— Task to complete —
For the data below, report the number of lines that contain the string "field" and nothing else.

— Source material —
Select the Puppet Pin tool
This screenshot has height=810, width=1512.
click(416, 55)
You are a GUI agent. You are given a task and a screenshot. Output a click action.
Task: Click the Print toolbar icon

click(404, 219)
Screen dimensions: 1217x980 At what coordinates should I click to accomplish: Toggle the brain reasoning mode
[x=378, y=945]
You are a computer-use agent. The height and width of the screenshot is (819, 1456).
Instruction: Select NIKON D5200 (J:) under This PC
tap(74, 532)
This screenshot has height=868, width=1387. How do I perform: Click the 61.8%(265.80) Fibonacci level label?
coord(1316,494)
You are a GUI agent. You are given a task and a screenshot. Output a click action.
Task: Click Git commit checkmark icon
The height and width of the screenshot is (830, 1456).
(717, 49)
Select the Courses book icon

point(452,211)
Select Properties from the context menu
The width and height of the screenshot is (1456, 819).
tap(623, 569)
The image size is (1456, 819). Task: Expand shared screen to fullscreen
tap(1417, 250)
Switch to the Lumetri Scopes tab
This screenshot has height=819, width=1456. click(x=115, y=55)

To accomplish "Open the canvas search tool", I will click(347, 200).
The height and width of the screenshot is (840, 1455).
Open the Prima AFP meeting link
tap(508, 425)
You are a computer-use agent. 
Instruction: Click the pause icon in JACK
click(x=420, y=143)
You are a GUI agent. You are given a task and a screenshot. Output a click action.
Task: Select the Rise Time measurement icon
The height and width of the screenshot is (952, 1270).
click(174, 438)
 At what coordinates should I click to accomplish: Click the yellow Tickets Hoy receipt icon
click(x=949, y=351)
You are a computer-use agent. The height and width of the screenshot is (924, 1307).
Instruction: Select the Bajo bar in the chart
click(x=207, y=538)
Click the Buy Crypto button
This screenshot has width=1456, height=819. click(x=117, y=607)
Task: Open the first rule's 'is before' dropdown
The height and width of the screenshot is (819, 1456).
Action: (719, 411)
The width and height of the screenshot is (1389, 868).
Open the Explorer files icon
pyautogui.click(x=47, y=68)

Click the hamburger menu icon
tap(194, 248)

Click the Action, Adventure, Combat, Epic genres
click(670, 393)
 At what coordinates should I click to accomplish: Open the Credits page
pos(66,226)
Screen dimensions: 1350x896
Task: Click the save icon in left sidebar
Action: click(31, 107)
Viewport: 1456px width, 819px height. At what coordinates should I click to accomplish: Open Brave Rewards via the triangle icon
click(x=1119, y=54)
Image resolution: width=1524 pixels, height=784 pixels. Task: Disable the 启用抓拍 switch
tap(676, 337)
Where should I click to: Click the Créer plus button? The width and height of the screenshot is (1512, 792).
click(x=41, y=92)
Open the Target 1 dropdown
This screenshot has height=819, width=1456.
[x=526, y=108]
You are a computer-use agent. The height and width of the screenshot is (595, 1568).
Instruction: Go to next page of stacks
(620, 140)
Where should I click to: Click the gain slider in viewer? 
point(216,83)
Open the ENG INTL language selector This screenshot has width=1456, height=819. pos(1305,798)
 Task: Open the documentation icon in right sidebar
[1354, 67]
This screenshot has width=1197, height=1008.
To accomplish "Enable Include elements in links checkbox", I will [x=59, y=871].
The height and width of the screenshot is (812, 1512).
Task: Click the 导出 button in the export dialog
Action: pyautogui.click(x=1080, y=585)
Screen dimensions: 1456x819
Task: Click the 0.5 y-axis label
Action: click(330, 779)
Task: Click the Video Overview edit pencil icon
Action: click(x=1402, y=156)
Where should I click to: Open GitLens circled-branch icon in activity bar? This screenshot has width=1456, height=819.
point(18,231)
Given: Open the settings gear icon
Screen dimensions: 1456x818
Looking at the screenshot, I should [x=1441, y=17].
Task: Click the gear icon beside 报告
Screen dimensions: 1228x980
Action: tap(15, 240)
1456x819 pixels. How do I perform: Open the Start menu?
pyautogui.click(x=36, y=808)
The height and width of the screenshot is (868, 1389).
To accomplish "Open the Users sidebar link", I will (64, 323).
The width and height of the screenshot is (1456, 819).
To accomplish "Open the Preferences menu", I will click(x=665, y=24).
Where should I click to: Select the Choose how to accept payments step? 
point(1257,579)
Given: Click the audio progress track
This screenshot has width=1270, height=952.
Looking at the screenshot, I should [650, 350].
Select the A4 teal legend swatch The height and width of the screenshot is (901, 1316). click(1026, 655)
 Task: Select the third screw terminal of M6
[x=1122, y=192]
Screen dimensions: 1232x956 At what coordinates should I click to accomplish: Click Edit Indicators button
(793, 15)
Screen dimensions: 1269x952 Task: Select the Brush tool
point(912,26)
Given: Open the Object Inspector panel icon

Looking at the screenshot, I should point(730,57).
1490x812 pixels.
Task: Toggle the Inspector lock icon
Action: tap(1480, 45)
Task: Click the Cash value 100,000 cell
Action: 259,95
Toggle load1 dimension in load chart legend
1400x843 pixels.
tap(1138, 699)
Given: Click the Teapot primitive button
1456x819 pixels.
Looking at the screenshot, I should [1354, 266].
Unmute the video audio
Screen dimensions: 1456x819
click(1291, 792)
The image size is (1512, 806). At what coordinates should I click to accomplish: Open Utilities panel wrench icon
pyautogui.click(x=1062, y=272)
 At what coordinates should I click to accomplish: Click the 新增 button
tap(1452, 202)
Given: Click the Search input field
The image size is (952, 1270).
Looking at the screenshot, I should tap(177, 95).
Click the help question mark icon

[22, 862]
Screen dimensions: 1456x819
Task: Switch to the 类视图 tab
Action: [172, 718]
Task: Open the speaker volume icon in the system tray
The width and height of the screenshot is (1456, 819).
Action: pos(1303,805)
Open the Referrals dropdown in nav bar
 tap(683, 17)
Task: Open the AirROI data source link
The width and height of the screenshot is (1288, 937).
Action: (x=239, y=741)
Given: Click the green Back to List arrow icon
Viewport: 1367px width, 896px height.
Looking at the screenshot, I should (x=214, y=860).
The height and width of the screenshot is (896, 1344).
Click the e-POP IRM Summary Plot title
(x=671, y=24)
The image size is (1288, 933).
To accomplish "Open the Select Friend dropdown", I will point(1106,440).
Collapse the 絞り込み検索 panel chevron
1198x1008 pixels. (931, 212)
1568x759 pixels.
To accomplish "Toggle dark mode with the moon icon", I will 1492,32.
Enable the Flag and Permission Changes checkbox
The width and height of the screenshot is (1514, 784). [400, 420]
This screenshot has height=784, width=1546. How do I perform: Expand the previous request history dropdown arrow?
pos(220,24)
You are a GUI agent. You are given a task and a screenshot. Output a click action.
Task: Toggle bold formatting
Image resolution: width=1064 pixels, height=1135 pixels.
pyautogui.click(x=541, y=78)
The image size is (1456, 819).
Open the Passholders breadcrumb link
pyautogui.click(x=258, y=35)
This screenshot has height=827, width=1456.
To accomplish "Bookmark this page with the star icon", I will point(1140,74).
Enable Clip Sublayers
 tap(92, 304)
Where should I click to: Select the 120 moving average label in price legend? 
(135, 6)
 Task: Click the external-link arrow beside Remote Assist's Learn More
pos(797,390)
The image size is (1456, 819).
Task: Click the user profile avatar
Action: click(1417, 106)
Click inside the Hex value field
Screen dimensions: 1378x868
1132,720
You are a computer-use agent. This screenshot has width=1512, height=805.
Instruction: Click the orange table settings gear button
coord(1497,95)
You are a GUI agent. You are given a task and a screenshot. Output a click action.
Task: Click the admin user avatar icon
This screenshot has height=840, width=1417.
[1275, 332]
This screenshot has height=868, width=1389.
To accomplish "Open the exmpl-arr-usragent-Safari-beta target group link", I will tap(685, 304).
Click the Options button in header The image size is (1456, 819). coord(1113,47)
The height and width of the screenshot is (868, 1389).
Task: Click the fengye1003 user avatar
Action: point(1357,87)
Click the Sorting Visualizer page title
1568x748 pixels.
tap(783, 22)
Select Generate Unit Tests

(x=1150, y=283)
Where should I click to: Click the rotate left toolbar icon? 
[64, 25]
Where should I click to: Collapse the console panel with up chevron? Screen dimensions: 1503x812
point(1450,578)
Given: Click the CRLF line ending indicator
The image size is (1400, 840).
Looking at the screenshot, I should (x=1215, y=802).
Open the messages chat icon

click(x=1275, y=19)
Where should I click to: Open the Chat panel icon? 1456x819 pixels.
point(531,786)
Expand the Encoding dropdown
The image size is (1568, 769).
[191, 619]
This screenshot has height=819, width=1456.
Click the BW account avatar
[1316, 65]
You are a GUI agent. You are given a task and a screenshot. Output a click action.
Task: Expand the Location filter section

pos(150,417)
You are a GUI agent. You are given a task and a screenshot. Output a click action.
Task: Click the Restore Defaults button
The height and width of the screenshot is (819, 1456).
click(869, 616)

— Expected answer —
2